Itu adalah simulasi yang dilakukan ribuan pelajar sebagai bagian dari latihan kesiapsiagaan tsunami yang diadakan pada Konferensi Rekonstruksi Dunia kelima (WRC5) di Bali pada hari Selasa.
Latihan tersebut diselenggarakan oleh United Nations Development Program (UNDP), bekerja sama dengan Badan Penanggulangan Bencana Indonesia (BNPB) dan Badan Penanggulangan Bencana Badung.
Konferensi ini diselenggarakan bekerja sama dengan Platform Global Ketujuh untuk Pengurangan Risiko Bencana (GPDRR).
“Saya merasa gugup, sedikit takut, namun senang karena bisa mengikuti latihan ini,” ujar salah satu siswa peserta.
Wakil Sekretaris Jenderal Perserikatan Bangsa-Bangsa, Amina J. Mohammed, menggarisbawahi pentingnya tindakan dini untuk memitigasi dampak bencana.
Mohammed mengatakan bahwa pandemi COVID-19 dan krisis iklim, karena bencana merupakan ancaman besar terhadap pencapaian Tujuan Pembangunan Berkelanjutan PBB, harus mengubah penilaian risiko dunia.
“Dampak pandemi ini menjadi pengingat akan bagaimana bencana mempengaruhi setiap aspek kehidupan, mulai dari kesehatan hingga pendidikan, pekerjaan dan penghidupan, kesetaraan gender, nutrisi, hingga perdamaian dan keamanan,” katanya.
“Bencana berpotensi menghapuskan, dalam hitungan menit dan jam, hasil kerja pembangunan selama bertahun-tahun dan puluhan tahun. Oleh karena itu, sangat mendesak bagi kita untuk melakukan segala daya kita untuk memitigasi risiko yang ditimbulkan oleh bencana,” kata Mohammed.
“Siswa di Bali, seperti ratusan juta siswa di seluruh dunia, telah menunjukkan ketahanan dan kemampuan beradaptasi yang luar biasa dalam menghadapi pandemi ini. Bersama-sama kami menemukan cara untuk melindungi dan mendukung satu sama lain, untuk memastikan bahwa penelitian dapat dilanjutkan, dan kami melakukan yang terbaik untuk mencegah siapa pun tertinggal,” tambahnya.
WRC5 diadakan pada hari Senin dan Selasa di Bali dengan tema “Rekonstruksi untuk masa depan yang berkelanjutan: Membangun ketahanan melalui pemulihan di Dunia yang Berubah akibat COVID-19”. WRC5 menyediakan platform global bagi para pembuat kebijakan, pakar, praktisi dari pemerintah, organisasi internasional, organisasi non-pemerintah, akademisi dan sektor swasta untuk berkumpul berbagi pengalaman dalam pemulihan dan rekonstruksi bencana serta memajukan dialog kebijakan.
^^^^
Ketentuan Latihan >>
[a] Sebutkan semua lembaga yang menurut berita latihan tsunami di Bali menyelenggarakan latihan kesiapsiagaan tersebut.
[b] Lanjutkan berita latihan tsunami di Bali, dimulai sesudah kalimat terakhirnya.
Materi berikut diambil dari sumber lain, bukan dari berita latihan tsunami di atas.

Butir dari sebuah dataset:
^^^^
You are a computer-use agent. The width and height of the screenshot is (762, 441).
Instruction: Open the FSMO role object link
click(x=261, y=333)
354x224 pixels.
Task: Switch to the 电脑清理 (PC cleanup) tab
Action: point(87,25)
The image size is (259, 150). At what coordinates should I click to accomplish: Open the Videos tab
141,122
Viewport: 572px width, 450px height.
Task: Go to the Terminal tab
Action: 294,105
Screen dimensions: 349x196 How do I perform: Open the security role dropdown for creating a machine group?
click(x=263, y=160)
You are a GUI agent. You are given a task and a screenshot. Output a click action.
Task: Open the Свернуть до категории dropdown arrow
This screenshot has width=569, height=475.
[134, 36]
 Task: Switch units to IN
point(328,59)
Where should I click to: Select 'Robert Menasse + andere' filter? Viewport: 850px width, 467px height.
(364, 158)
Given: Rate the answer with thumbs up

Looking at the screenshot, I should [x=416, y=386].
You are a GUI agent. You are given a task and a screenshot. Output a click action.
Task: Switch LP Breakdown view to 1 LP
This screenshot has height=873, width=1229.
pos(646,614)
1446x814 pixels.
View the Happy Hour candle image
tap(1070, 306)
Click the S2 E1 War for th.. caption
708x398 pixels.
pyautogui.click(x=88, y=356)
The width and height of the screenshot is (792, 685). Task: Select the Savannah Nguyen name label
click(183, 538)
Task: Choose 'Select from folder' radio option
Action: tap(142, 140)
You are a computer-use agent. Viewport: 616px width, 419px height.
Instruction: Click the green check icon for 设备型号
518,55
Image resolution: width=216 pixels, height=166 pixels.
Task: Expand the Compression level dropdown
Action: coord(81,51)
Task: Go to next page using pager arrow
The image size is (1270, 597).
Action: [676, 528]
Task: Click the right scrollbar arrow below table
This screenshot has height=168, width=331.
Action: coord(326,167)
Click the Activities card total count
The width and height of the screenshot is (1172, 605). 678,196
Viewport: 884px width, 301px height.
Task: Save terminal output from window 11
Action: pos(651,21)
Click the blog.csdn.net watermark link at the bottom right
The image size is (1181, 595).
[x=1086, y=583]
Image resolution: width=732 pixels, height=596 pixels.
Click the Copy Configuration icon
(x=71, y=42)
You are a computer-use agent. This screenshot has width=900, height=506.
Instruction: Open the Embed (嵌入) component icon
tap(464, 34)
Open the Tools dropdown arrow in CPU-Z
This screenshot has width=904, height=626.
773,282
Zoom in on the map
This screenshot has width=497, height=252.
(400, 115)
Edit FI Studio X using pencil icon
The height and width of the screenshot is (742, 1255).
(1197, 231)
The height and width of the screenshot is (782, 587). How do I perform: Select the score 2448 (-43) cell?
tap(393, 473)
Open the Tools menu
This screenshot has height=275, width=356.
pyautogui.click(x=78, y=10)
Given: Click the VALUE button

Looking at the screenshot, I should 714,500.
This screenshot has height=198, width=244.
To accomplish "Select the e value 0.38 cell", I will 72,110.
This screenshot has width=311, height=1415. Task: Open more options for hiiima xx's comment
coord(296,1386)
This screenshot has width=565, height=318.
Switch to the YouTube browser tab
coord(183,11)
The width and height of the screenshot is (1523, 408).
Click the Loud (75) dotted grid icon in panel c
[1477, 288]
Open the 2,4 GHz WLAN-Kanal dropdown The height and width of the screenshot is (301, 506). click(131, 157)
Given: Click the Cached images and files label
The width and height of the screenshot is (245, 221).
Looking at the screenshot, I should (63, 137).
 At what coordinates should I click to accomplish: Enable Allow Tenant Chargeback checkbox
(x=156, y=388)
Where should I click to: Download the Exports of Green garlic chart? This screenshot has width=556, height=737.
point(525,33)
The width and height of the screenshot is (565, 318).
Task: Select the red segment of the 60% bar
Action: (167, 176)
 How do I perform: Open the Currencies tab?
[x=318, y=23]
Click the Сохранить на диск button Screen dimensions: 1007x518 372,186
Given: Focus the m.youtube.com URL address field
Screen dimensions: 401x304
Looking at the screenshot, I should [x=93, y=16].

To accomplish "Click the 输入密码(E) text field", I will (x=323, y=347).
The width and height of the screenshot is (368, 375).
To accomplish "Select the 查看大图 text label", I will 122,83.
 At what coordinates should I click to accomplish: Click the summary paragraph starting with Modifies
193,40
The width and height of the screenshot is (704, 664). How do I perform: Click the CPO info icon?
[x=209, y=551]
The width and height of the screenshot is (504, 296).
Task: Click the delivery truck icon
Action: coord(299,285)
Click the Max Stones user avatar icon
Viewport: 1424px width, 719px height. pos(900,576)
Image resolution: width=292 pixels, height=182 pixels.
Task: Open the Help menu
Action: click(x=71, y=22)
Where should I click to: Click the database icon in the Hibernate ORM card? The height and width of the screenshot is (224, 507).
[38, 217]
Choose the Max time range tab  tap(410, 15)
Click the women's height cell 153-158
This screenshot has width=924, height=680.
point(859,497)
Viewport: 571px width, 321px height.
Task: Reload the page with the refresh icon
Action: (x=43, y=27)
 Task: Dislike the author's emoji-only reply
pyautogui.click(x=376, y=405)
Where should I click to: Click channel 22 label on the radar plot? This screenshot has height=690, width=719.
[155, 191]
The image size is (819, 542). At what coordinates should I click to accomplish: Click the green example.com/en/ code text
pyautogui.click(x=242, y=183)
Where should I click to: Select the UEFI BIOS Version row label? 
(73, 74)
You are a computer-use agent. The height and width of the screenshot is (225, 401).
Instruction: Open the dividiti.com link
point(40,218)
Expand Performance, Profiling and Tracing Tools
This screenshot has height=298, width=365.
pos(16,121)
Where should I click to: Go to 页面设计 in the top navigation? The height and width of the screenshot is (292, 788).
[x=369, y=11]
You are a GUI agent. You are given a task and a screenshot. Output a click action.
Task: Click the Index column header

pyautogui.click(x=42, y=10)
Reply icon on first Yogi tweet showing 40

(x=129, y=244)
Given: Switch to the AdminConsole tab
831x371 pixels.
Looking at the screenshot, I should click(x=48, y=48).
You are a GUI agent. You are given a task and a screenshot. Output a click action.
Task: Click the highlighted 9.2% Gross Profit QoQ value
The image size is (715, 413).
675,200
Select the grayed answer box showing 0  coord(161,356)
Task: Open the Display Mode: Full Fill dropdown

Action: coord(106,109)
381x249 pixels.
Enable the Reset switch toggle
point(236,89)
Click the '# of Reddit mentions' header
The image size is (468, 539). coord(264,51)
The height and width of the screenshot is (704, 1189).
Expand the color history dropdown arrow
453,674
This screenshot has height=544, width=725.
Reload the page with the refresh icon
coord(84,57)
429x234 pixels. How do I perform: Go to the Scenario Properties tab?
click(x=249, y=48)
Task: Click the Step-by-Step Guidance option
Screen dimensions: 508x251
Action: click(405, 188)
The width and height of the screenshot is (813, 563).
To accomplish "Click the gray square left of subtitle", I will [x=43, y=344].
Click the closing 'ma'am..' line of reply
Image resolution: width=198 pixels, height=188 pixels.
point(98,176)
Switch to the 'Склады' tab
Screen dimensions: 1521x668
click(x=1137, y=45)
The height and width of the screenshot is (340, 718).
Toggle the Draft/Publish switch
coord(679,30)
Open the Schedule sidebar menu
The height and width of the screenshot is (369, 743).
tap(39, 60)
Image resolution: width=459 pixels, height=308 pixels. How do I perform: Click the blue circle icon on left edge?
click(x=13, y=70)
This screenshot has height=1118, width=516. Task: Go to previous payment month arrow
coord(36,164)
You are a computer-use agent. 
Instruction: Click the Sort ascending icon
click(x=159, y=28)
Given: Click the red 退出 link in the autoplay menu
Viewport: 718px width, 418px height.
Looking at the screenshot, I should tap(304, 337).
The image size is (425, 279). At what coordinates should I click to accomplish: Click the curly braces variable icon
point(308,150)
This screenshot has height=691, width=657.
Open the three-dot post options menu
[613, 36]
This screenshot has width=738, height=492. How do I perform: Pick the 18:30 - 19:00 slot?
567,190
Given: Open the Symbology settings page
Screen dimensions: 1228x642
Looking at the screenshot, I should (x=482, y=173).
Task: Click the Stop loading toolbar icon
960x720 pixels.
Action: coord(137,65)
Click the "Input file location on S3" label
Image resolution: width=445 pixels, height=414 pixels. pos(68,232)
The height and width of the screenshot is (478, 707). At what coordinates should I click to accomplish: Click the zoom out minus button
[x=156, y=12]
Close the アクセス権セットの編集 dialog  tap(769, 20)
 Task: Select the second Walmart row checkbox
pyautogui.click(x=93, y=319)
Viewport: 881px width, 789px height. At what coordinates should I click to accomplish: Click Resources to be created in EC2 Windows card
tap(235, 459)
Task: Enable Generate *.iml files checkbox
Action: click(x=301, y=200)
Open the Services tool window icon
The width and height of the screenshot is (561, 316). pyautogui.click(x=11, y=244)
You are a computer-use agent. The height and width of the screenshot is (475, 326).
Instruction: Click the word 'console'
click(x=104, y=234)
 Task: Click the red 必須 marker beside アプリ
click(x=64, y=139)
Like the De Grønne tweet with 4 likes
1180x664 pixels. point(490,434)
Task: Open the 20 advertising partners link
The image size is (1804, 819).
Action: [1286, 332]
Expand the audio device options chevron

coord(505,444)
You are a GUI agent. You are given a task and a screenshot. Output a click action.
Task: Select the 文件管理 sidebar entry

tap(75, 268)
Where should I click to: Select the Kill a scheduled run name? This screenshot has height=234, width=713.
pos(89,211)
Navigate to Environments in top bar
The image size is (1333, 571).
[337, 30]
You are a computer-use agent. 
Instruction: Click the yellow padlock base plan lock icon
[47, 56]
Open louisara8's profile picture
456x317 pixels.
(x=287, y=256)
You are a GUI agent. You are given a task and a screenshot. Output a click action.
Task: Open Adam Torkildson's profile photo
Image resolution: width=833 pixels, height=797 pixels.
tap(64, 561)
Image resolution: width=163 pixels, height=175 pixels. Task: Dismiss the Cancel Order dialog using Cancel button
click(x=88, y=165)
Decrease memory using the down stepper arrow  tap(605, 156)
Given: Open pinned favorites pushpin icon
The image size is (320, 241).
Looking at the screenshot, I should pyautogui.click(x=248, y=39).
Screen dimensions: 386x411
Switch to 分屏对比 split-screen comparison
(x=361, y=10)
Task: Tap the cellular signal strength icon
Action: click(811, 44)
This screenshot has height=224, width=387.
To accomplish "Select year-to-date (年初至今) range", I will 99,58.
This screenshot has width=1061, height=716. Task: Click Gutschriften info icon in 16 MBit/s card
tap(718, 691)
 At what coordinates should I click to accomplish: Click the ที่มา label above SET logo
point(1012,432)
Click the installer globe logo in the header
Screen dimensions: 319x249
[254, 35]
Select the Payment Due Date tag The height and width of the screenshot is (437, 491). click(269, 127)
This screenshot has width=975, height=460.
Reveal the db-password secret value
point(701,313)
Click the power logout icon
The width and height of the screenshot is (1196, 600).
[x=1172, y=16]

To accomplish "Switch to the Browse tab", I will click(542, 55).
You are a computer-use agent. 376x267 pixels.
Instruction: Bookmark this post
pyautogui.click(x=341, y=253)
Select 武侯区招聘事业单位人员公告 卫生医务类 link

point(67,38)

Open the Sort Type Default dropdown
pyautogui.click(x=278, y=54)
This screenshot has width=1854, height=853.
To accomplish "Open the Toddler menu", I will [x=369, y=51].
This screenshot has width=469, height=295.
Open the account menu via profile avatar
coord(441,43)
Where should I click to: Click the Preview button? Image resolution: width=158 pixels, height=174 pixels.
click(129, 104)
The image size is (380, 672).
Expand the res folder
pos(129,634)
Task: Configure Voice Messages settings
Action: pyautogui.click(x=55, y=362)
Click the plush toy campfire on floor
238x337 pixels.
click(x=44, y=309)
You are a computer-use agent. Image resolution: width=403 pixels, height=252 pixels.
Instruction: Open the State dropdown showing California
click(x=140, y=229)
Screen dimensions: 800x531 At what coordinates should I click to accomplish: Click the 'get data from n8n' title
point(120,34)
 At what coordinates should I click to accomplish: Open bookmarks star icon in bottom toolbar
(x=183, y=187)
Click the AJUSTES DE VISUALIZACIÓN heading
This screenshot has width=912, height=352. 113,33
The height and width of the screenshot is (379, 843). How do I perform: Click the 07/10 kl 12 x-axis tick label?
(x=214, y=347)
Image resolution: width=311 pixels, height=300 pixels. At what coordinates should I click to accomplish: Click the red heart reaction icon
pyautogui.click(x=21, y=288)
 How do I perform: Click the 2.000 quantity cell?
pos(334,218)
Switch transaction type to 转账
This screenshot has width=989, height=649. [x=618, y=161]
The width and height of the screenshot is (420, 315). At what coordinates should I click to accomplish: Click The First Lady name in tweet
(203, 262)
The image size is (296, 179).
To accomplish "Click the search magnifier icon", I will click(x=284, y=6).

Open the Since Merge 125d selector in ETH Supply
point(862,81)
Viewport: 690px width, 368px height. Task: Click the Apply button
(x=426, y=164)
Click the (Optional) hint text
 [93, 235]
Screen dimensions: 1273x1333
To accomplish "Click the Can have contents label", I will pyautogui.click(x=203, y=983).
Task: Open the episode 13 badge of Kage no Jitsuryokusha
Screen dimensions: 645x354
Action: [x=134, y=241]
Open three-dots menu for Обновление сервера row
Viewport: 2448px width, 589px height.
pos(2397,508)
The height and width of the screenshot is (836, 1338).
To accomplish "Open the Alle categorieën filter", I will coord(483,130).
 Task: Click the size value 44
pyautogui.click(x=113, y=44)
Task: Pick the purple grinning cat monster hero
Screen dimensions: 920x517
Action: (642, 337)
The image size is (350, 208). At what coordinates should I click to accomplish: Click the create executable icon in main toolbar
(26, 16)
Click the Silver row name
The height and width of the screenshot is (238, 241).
^^^^
Hasil Latihan >>
[a] United Nations Development Program (UNDP), Badan Penanggulangan Bencana Indonesia (BNPB), Badan Penanggulangan Bencana Badung

[b]
Laporan ini mencatat bagaimana, lebih dari dua tahun sejak dimulainya pandemi COVID-19, dunia telah banyak berubah, begitu pula dengan peluang pemulihan sosial, infrastruktur, dan ekonomi. Dampak pandemi ini diperburuk dengan bencana alam, konflik, dan krisis lainnya.
WRC secara tradisional diselenggarakan oleh tiga mitra, yaitu Uni Eropa, UNDP dan Bank Dunia bekerja sama dengan Platform Global untuk Pengurangan Risiko Bencana. Tahun ini, Platform Pemulihan Internasional bergabung sebagai mitra.
“Pemulihan pascabencana adalah peluang untuk memulihkan jalur pembangunan menuju masa depan yang lebih hijau dan berketahanan,” kata Asako Okai, Asisten Sekretaris Jenderal PBB dan Direktur Biro Krisis UNDP.
WRC5 menjawab kebutuhan pemulihan sosio-ekonomi yang belum pernah terjadi sebelumnya sebagai jalan menuju pembangunan kembali masyarakat yang berketahanan dan berkelanjutan di dunia pasca-COVID-19.
Konferensi ini diselenggarakan dalam tiga sub-tema. Yang pertama adalah mengatasi dampak sosial dan ekonomi serta dampak pandemi terhadap kemajuan pembangunan; kedua, peluang untuk memulihkan jalur pembangunan menuju masa depan yang lebih hijau dan berketahanan, dan ketiga, memikirkan kembali model tata kelola pemulihan di dunia pasca-COVID-19.
“Covid telah menjadi tantangan besar. Kita harus melakukan sesuatu secara berbeda. Pada saat yang sama, banyak pembelajaran yang telah diperoleh dari dua tahun terakhir. Jadi sudah saatnya kita memilih apa yang bisa kita lakukan,” tegas Okai.
PBB mencatat bahwa Indonesia mencatat 3.092 kejadian bencana pada tahun 2021 – setara dengan delapan bencana per hari – sedangkan gempa bumi dan tsunami dahsyat di Samudera Hindia pada tahun 2005, serta gempa bumi dan tsunami Palu pada tahun 2018 masih segar dalam ingatan masyarakat Indonesia.
“Sayangnya, keadaan darurat iklim hanya akan membuat bencana lebih sering terjadi dan lebih parah,” kata Mohamed.